───── Input records ─────

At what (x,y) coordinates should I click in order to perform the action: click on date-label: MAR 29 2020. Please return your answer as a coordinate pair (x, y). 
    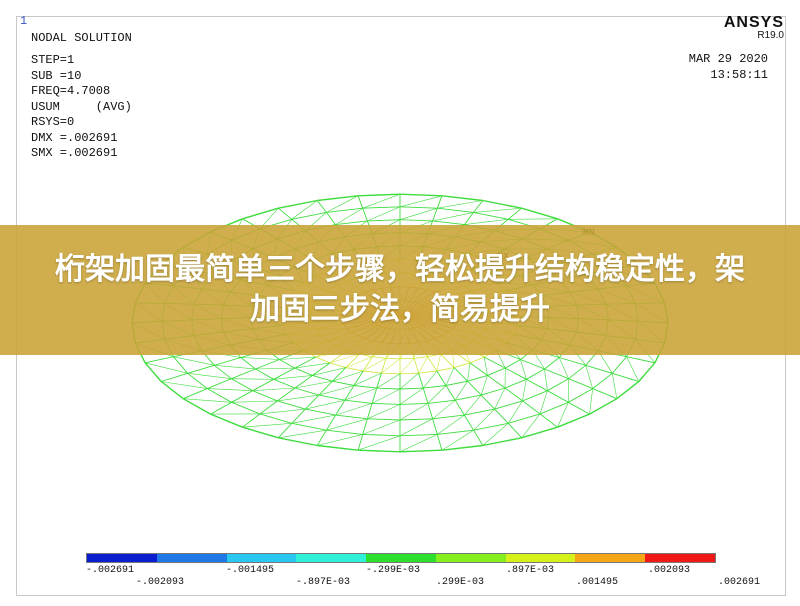
    Looking at the image, I should click on (728, 59).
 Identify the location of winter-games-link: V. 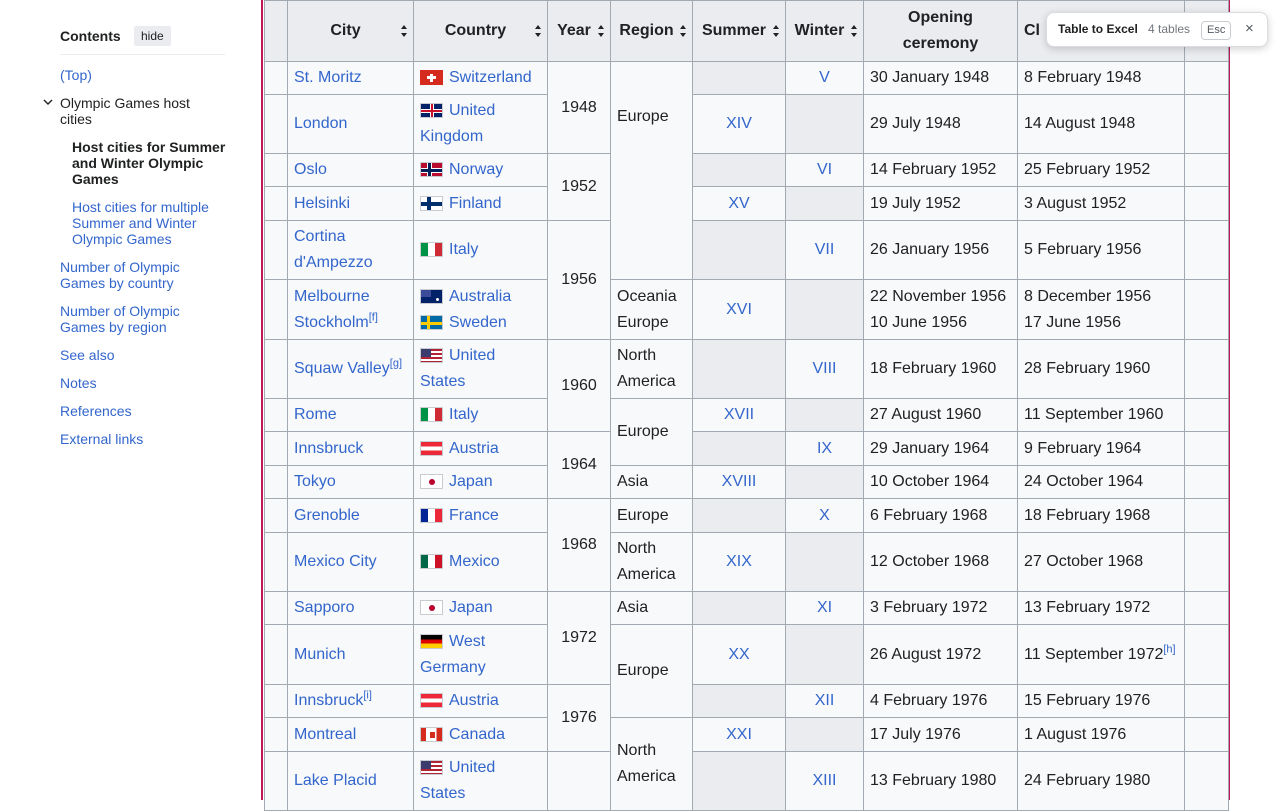
(824, 78).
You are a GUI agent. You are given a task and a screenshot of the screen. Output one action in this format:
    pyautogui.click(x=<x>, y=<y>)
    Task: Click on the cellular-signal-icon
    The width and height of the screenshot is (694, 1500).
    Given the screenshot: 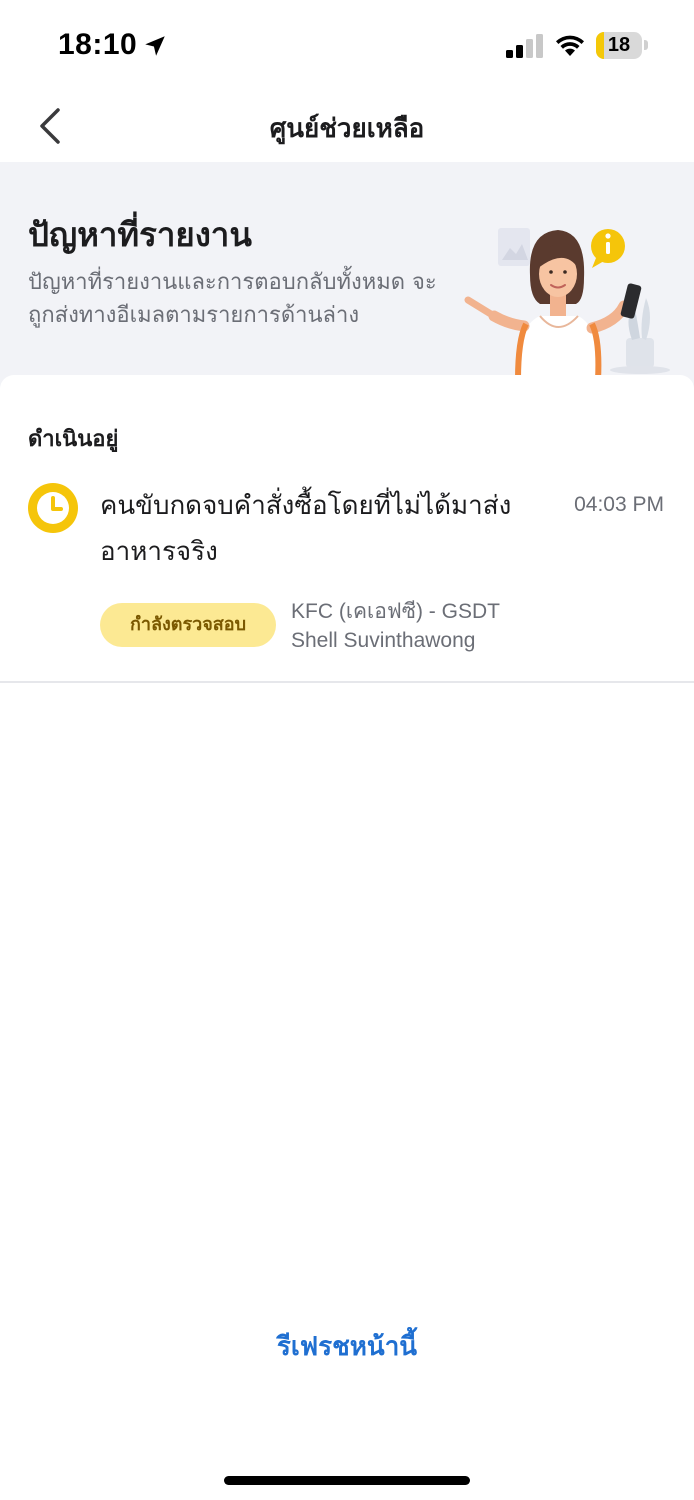 What is the action you would take?
    pyautogui.click(x=524, y=46)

─────

| About this task |
Rewrite everything from the line containing "You are a GUI" down to the line containing "The width and" as a numbered list, skipping any blank lines.

| Response to the exercise |
1. You are a GUI agent. You are given a task and a screenshot of the screen. Output one action in this format:
2.     pyautogui.click(x=<x>, y=<y>)
3.     Task: Click on the cellular-signal-icon
4.     The width and height of the screenshot is (694, 1500).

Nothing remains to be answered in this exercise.